In case you missed those railroad tracks read the last sentence of the previous paragraph again.

But that is not all! As several hundred years pass the city comes to be ruled by gangs, one of which is the follower’s of Melora. Their base is the former temple of Erathis which is now overgrown, and the giant holy symbol of Erathis (the cog) has been broken, allowed to rust, and desecrated. Furthermore the only way to escape the city is to repair the cog and remove it from the old temple.

Were the NPCs reasonable in that after explaining that by working together all of them could be free? No, of course not. That would make an already outrageously complex plot workable to some degree.

The GM had been a player in a previous campaign in which I had played my character. He knew that I played a character who was a zealot, but who was also tortured by his faith. He had at one point been completely cut off from his goddess as a formal punishment for his zealotry. I am a very intense role player, so I was really trying to play this outwardly fierce but internally fragile character. What can be more dramatic than a cleric who is having a crisis of faith? When the GM asked what were we hoping to achieve in the campaign before it began I clearly stated that I wanted my character to have a chance to confront his goddess and show her how she was also in the wrong (there was an event in the character’s story to justify this).

Did that confrontation take place? No. Instead it was later revealed that the GM decided to set all of these various elements up in order to teach my character a lesson: Sometimes civilization is messy.

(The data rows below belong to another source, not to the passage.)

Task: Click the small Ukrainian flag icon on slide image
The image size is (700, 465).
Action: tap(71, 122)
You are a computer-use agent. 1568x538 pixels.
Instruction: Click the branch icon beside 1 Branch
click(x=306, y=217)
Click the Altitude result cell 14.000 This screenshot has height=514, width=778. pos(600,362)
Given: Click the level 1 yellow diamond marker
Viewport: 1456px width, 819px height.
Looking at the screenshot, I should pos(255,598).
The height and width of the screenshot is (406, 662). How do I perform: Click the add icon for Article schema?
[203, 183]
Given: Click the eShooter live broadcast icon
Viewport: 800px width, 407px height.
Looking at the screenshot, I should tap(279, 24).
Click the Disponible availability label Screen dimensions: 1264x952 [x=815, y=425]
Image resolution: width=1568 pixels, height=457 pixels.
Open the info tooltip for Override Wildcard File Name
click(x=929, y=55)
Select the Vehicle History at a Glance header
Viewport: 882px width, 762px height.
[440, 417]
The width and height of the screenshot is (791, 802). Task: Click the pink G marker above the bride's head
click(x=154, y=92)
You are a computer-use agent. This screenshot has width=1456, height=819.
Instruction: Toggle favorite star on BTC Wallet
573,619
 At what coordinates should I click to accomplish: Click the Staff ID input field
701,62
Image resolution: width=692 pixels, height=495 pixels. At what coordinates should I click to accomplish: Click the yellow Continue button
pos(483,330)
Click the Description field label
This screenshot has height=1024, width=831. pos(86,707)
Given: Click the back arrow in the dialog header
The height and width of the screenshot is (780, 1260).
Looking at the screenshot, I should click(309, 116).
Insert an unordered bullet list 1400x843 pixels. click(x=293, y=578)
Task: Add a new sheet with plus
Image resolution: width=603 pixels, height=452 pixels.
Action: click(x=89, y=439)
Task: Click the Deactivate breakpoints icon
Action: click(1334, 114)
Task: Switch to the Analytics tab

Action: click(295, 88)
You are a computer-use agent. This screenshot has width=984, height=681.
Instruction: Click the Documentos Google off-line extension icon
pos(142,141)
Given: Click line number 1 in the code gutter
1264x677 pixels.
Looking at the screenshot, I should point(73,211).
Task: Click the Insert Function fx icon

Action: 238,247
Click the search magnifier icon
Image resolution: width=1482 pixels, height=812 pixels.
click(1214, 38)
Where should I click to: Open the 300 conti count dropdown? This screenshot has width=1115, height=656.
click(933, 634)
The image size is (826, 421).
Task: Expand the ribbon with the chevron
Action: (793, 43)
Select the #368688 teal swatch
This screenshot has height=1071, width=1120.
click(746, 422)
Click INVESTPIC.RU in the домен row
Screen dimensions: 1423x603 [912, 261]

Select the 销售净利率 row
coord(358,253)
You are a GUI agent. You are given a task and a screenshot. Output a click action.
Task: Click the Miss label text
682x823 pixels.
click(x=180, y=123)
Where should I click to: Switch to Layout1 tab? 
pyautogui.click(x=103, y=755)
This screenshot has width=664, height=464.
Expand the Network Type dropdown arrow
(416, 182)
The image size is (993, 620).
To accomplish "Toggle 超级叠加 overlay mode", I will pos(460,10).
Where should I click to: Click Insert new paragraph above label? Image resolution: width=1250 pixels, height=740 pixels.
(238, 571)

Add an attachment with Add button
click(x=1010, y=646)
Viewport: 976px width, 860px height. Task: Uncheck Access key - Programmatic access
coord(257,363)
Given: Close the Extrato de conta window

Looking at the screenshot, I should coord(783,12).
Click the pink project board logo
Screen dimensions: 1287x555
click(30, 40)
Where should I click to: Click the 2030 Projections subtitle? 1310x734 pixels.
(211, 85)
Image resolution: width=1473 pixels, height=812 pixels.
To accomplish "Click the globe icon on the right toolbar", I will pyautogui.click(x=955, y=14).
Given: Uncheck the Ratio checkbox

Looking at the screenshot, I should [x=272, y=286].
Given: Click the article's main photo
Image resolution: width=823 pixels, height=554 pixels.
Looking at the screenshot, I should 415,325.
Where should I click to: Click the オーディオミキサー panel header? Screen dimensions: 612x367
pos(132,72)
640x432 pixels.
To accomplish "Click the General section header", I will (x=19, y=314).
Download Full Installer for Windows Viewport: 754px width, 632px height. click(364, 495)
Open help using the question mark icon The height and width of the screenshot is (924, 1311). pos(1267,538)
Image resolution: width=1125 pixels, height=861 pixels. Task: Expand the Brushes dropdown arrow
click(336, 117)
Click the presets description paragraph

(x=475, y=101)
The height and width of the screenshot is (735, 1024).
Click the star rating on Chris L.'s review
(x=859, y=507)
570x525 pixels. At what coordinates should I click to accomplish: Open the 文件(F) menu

That ruined the story, the game, and the character for me. This GM wanted to teach me a lesson about how he had interpreted the deities of the game world. The verisimilitude of the game world is of no interest to me whatsoever if it is at the expense of the hard work that I had been putting into the development of my character. The obvious stacking of the deck against my character in order to prove a point which I did not need to learn, and which the GM foolishly assumed he was authorized to teach me, just punched a hole right through the game out of which all of the fun gushed out.

Why was this so bad? Because the GM decided to manipulate me. Not the character. He decided to manipulate me as a person. He took the role of GM more than a step too far. He took it an entire marathon too far.

If you want to explain a concept, or communicate your beliefs to one of your players do it by having a conversation with your friend! Do not do it by manipulating your player through one of your games! What this GM did not only ruined the game for me, but it also soured our friendship.

So never use your game as a way to teach a player a lesson. That is not what people joined your game for. They joined your game in order to explore what it is like to be another person and to have fun. A GM who has another agenda for them is going to risk a lot more than just a bad game.